I only offer this information to offer insight as to why I liked the book as much as I did. It is a gut-wrenching and heartrending story told bluntly and beautifully, but I worry that I might not be separating the book from the context in which I read it. Taking into consideration that I was primarily reading the book in order to broaden and practice my Spanish vocabulary (and that I hardly put the book down as much for this reason as being engrossed by its grisliness) and the tremendous reinforcement it offered my "conversationalism," finishing this book was an enjoyable and significant accomplishment for more than one reason, and it seems unfair to award a book 5 stars because of personal context. Doing my best to isolate the two tenors though, I think that I would still struggle between giving the book 4 or 5 stars, which is why I ended up giving it the rating that I did.
Anyway, the book tells the true account of the author, who was wrongly accused of the murder of his daughter and wife and sent to a remote and hellish jail on the island San Lucas, off the western coast of Costa Rica. The author recounts everything from happy memories to the most savage and unforgivable displays of human treatment. The book is gloomy, shocking, and depressing, but somehow manages to shed light on some of that darkness. Some parts are even slightly comical.

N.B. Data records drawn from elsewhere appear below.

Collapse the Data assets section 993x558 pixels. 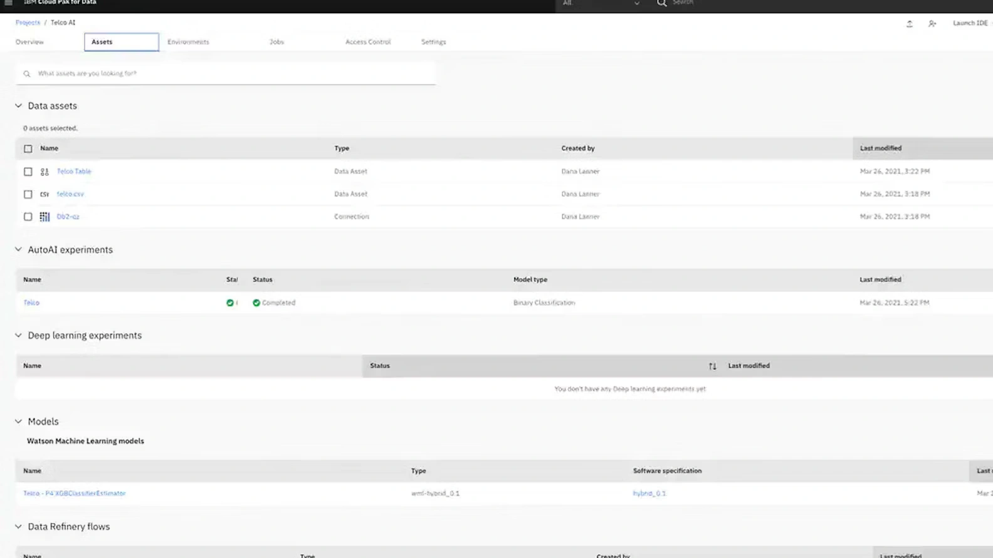click(x=18, y=106)
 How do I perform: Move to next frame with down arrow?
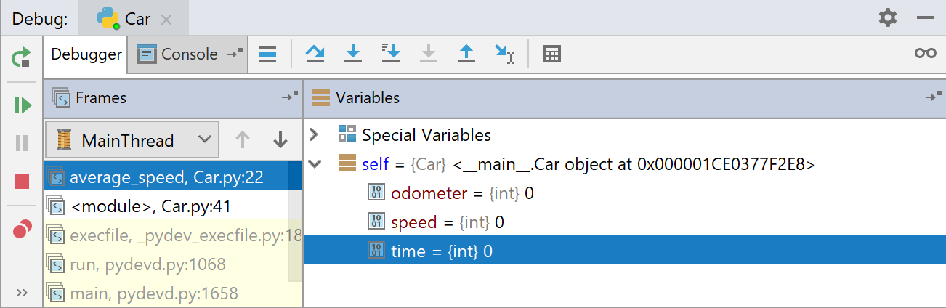280,140
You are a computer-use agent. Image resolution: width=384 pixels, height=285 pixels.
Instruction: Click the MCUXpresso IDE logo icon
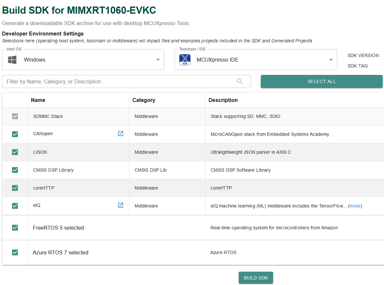click(x=185, y=60)

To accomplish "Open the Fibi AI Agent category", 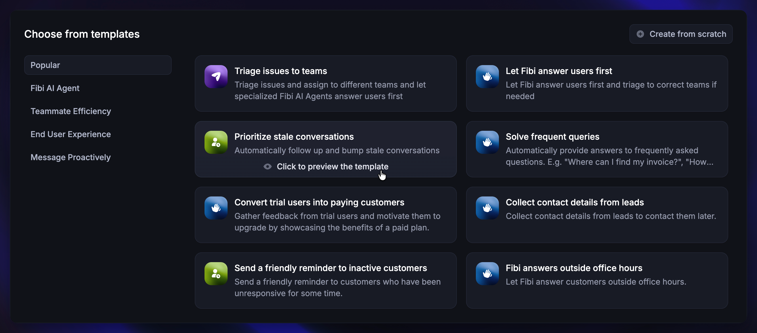I will (55, 88).
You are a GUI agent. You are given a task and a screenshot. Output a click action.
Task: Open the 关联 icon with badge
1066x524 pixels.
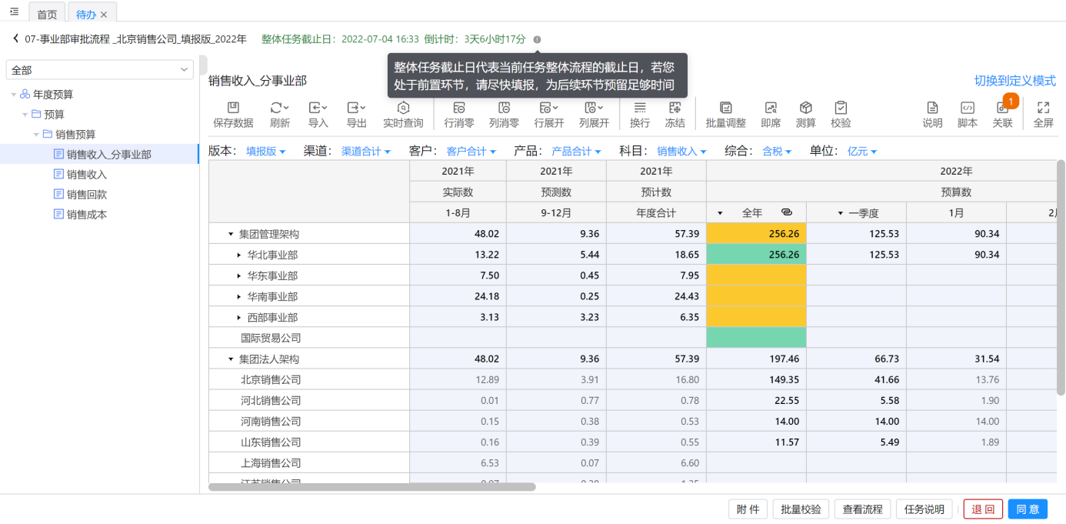tap(1002, 108)
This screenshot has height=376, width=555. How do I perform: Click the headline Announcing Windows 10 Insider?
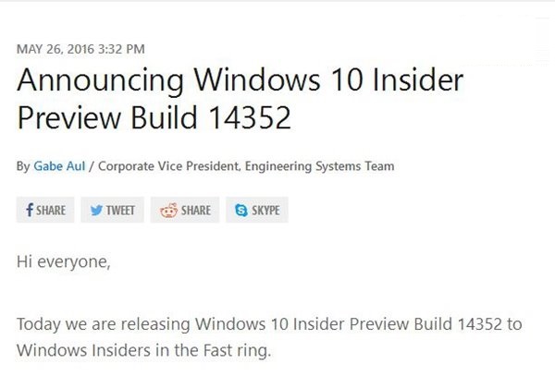click(241, 81)
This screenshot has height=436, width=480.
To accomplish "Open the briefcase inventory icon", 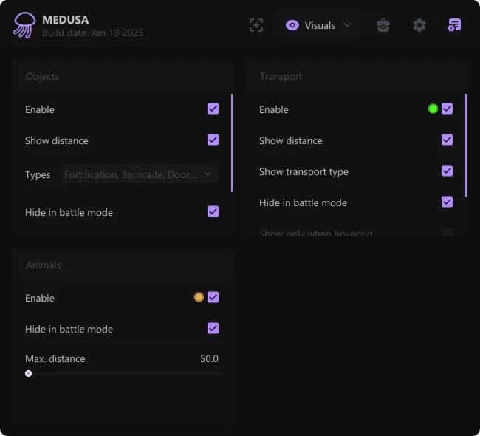I will coord(383,25).
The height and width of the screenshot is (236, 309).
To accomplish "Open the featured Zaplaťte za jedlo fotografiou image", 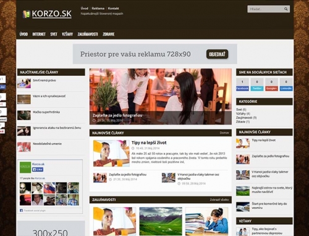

The strength of the book is not just in that the author "conveniently" had an intriguing, compelling, and tragic tale to tell though; he is very descriptive with names, places, emotions; and offers bits and pieces of Costa Rican history to put events into a sensible timeline. Most impressive however, is that José León Sánchez avoids becoming too self-aborbed and pitying in the face of the horrors he witnesses and experiences; he truly has written the book to be about the entire island of lonely men, not just himself. While the author loses his faith in a higher power, he never seems to completely discard his hope or humanity, and ultimately ends the telling of this portion of his life on a touching and reassuring note that is satisfying and conclusive.